The Police: Around the World Restored & Expanded captures the future multi-platinum, megastar act right as the band was turning the corner from playing to slightly-interested dozens during its earliest days to rapturous responses by thousands at each tour stop. The documentary follows Sting, Andy Summers and Stewart Copeland on an international tour of six continents in 1979 and 1980, appearing at venues that weren’t regular stops for Western rock acts. With a setlist that focuses heavily on the trio’s first two albums – and brief tastes of its third, Zenyatta Mondatta – the material relies on the band members’ striking mix of melody, sonic textures, punk energy and willingness to stretch out a tune in a skillful use of tension-and-release.
Interspersed with the concert segments are the members’ offstage travels that vary from taking a bullet train and challenging a sumo wrestler in Japan, walking through the markets in Hong Kong and meeting the female promoters in India as well as stops in Australia, Egypt, Greece, France, South America and the United States.

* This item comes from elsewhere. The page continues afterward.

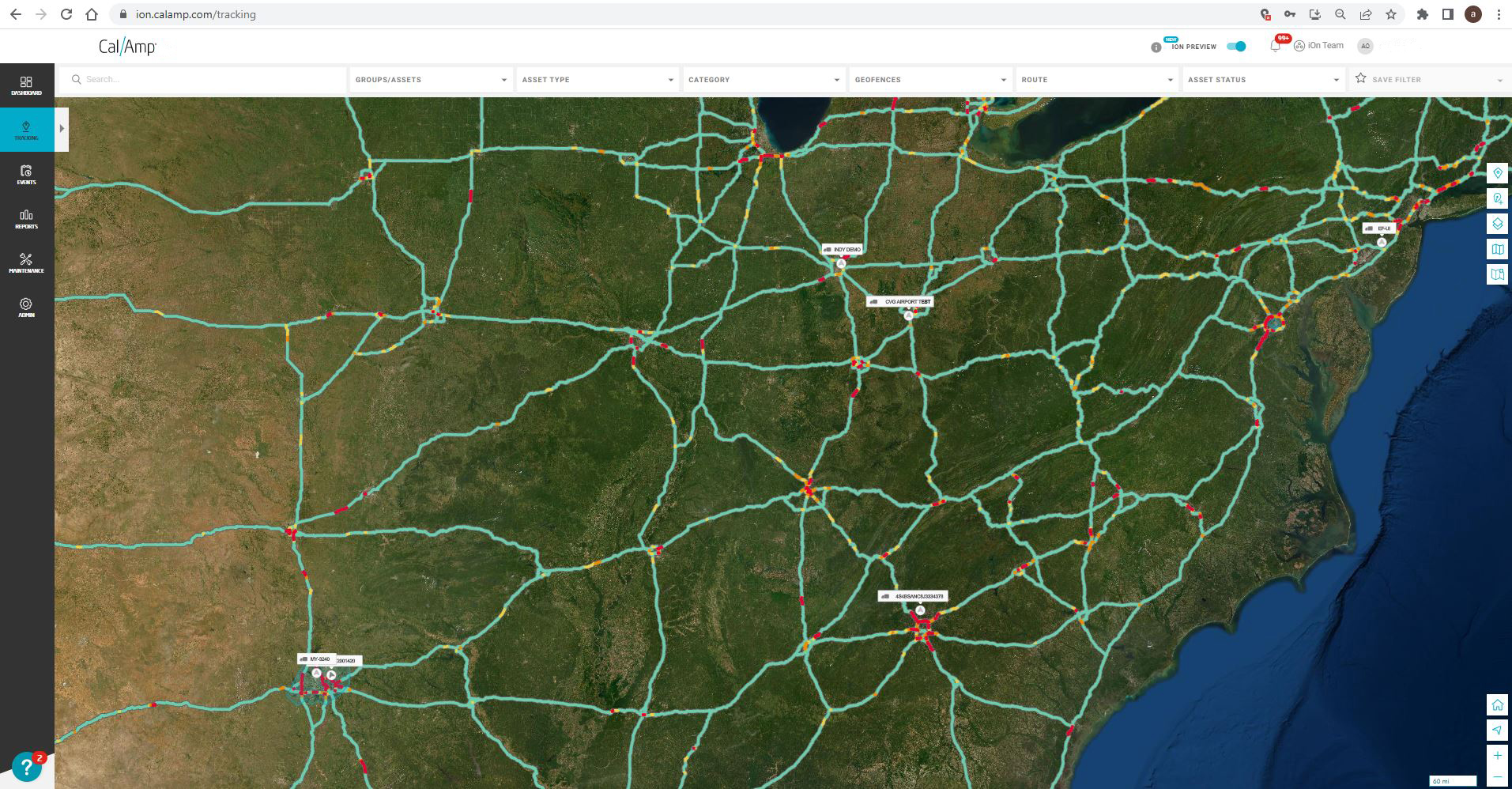Open the Geofences filter dropdown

The film is best viewed as a behind-the-scenes representation of a band having the chutzpah to book gigs at irregular stops with occasional clips of the members’ offstage improv skits and (tour-weary) crankiness rather than a deep exploration of an act on the cusp of major success. The attempt at set pieces such as the sumo wrestling or the Copeland brothers arguing are time-wasting indulgences while seeing the musicians interact with enthusiastic fans or shopkeepers and dignitaries sheds more illuminating light on their personalities. Still, the nearly 90-minute running time of Around the World flies by as The Police jet from one country to another.
A bonus to the Restored & Expanded edition comes in the form of four full performances from that tour — “Walking on the Moon,” “Next to You,” “Message in a Bottle” and “Born in the 50’s” – that were featured in edited versions in the documentary. A bigger thrill comes in the accompanying CD (or LP pressed on silver vinyl) that features 12 tracks — nearly one hour of performances — from the tour that display The Police in all its reggae-rock-improv-hybrid glory.